▶ Assignment: Your answer is the lines below, exactly, from the one that contains "Task: Approve the idea with thumbs up" through the one that contains "Task: Click the logout exit icon", both included.

▶ Task material:
##########

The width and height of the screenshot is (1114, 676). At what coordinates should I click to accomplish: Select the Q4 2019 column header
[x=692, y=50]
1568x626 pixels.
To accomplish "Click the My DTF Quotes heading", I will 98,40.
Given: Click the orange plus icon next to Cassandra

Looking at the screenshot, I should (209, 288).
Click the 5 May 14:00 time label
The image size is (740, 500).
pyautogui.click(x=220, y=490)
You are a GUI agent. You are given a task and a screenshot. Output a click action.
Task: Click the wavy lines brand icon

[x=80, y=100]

##########

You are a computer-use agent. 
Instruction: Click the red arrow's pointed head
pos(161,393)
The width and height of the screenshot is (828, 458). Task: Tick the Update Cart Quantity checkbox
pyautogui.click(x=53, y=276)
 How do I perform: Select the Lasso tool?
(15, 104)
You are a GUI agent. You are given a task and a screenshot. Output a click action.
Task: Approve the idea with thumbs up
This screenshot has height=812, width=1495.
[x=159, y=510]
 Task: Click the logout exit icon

##########

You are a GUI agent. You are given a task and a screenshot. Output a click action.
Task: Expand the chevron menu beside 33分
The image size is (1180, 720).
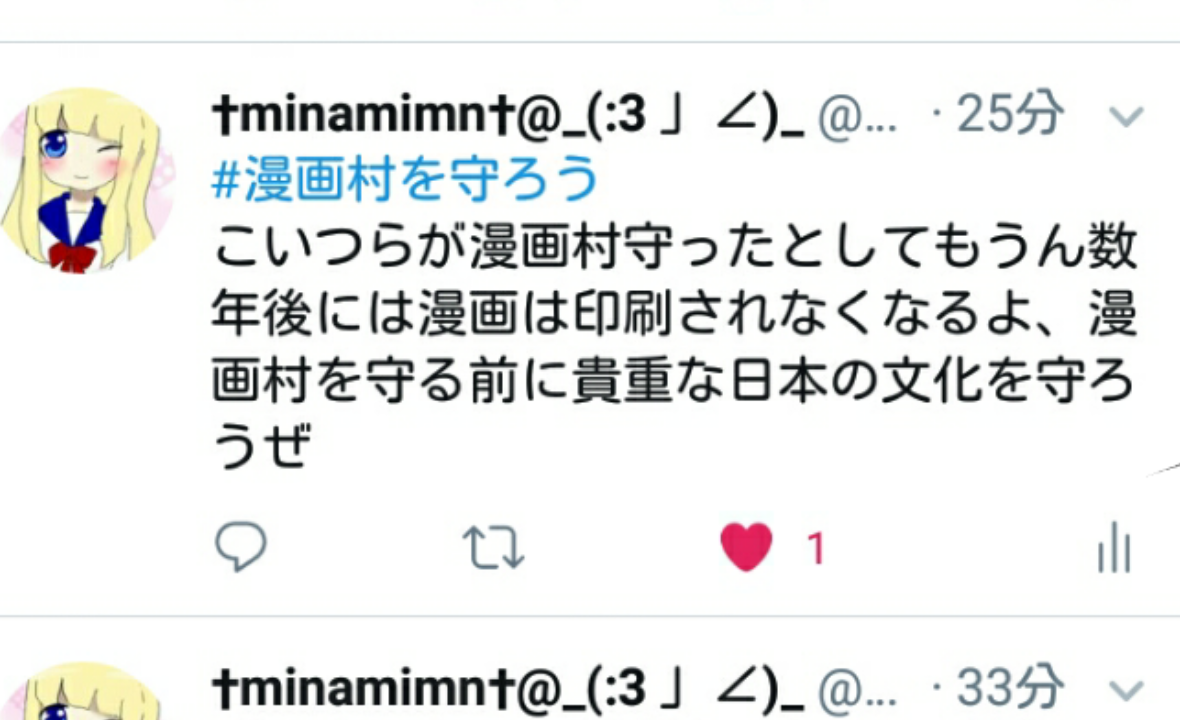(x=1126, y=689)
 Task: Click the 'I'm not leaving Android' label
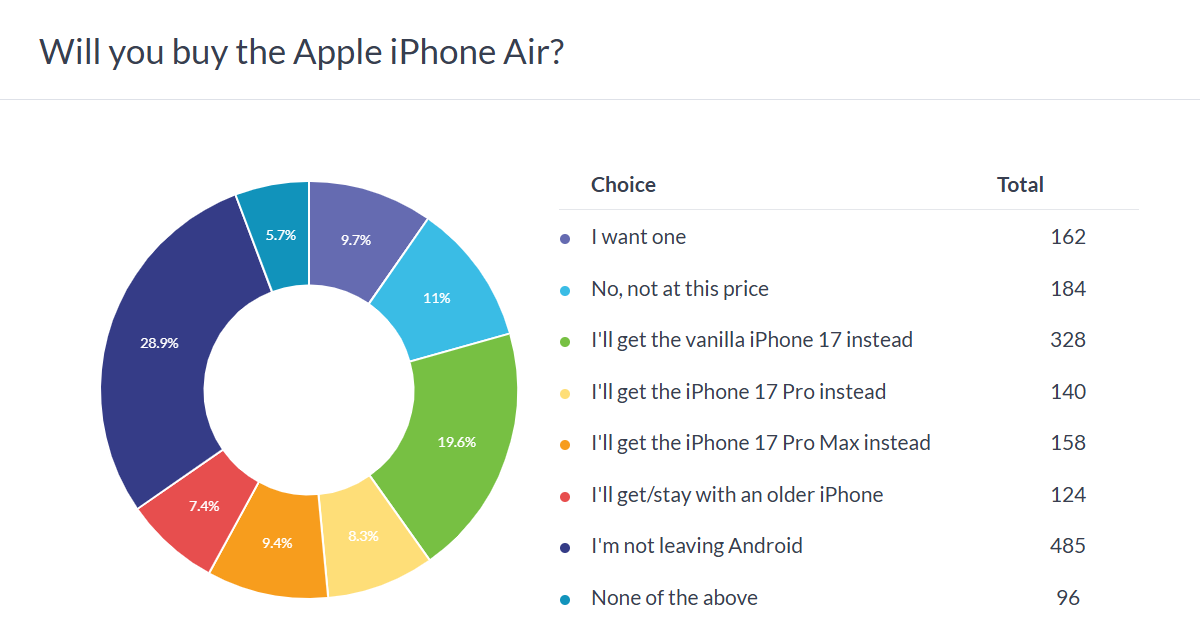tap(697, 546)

##########

▶ Exercise answer:
Task: Approve the idea with thumbs up
This screenshot has height=812, width=1495.
[x=159, y=510]
 Task: Click the logout exit icon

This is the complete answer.